Given what was to happen to him during the Second World War, it was perhaps just as well. Having joined the King’s Royal Rifle Corps in 1942, Gutteridge was taking part in the Normandy landings when he jumped out of his Sherman tank and landed on a mine, losing his right leg.

He was only 20, and it was the end of any residual ambitions he had to excel in the ring. “It could have been a hell of a lot worse,” he later reflected. “When I woke up in hospital I thought my balls had gone as well, but after they took the dressings off I discovered I had taken a small blast burn in the groin.

“I’m not bitter about it; it happened during wartime and war is a terrible, terrible thing. My father and his brother both died young through heart trouble brought on by being gassed at the Somme. They were gassed on the same day because as twins they went everywhere together.”

Reg Gutteridge decided to become a boxing journalist. He was taken on as a reporter by the Evening News, where as a 14-year-old he had worked briefly as an office boy, and was subsequently appointed boxing correspondent. He was to remain there for 30 years.

In 1962, he cast his net wider, joining ITV’s World of Sport, hosted by Dickie Davies, as a commentator on the sport, where his amiable nature and deep-set knowledge of the game and contacts within boxing set high standards in the fledgling medium.

From 1980 Gutteridge formed a famous commentating partnership with the former world lightweight champion Jim Watt. And during his three decades with ITV Gutteridge covered bouts involving all the great fighters of the era – among them were Sugar Ray Robinson, Floyd Patterson, Ken Buchanan, Henry Cooper, Sonny Liston and, of course, Muhammad Ali.

Gutteridge and Ali became friends, and when in 1989 the commentator was lying seriously ill in a London hospital he woke up to find Ali in prayer at his bedside. “A wonderful man, just wonderful,” Gutteridge later said. “I was taken into Hammersmith hospital with blood poisoning and Connie, my wife, reckoned I was too ill to have any visitors. It was quite serious at the time and it looked like I was going. Anyway, I wake up this day and there’s Ali standing at the foot of my bed. He sat there and held my hand then knelt and said a prayer. When he went out I didn’t half cry.”
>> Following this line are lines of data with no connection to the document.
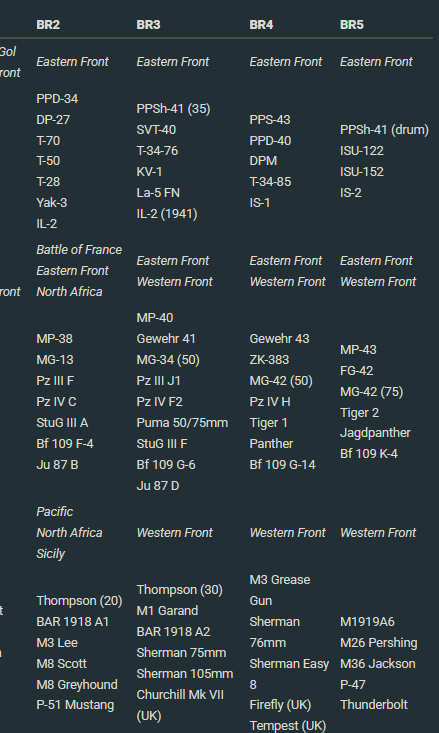Click the PPSh-41 (35) entry
Viewport: 439px width, 733px height.
(173, 109)
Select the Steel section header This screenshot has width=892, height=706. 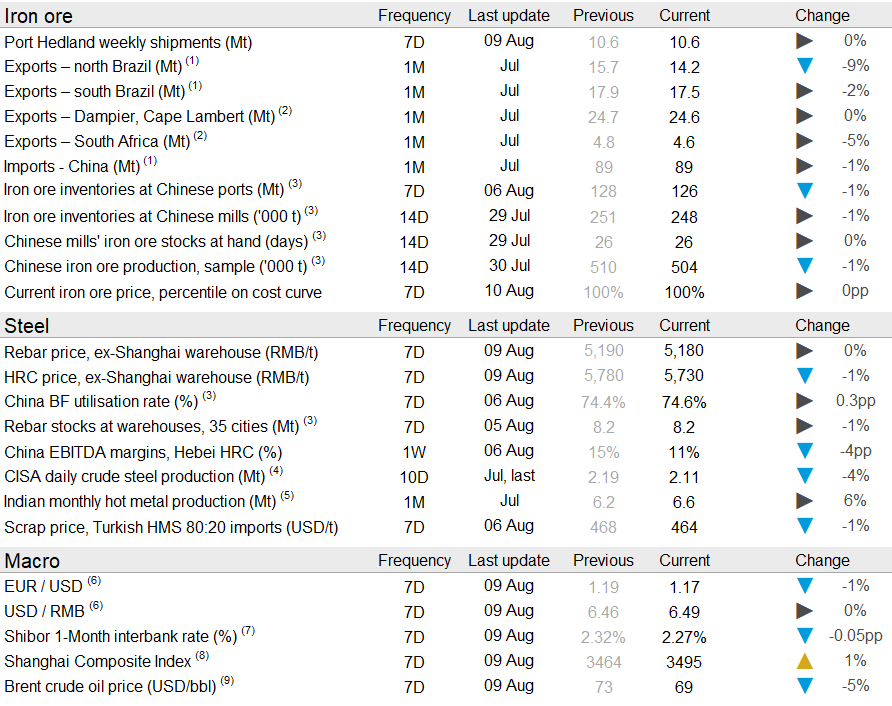(x=27, y=326)
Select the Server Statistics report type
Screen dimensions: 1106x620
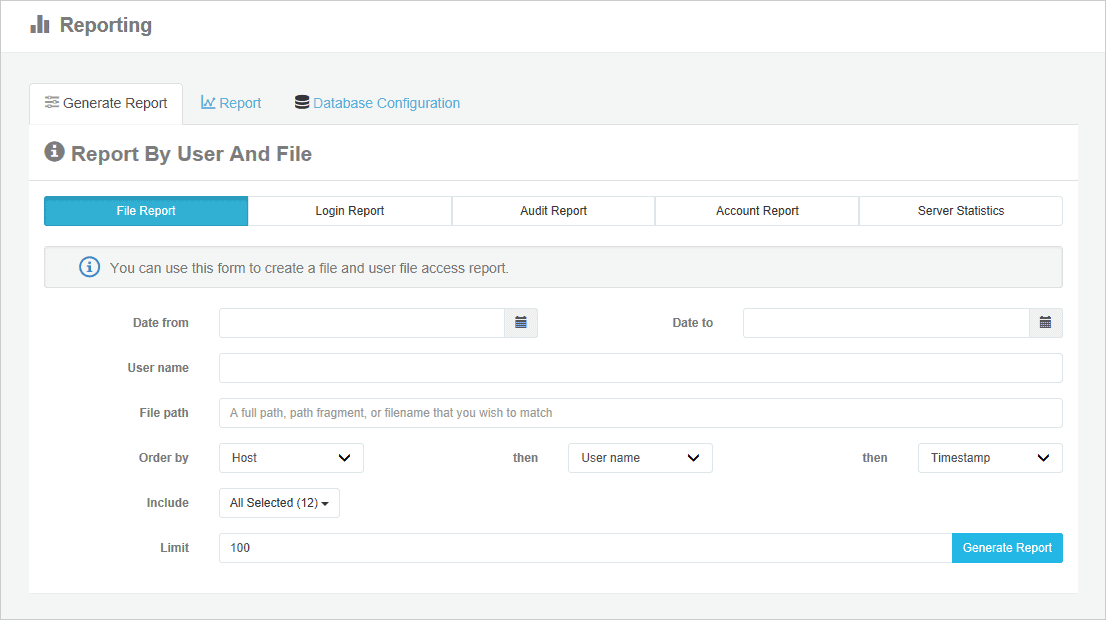click(x=960, y=211)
While on World of Sport Gutteridge also covered six Olympic Games as well as sports as diverse as greyhound racing and tug o’ war. He was a winner of the Sam Taub Award for Excellence in Broadcast Journalism. He was appointed OBE in 1995, and inducted into the International Boxing Hall of Fame and the World Boxing Hall of Fame.

In 1998 he published (with Peter Batt, the former EastEnders scriptwriter) an autobiography, Uppercuts and Dazes. Muhammad Ali wrote the foreword.

Gutteridge, who lived in Barnet, leaves a wife, daughter and four grandsons.

His daughter Sally said: “He was a much-loved husband, father and grandfather. He touched many lives.”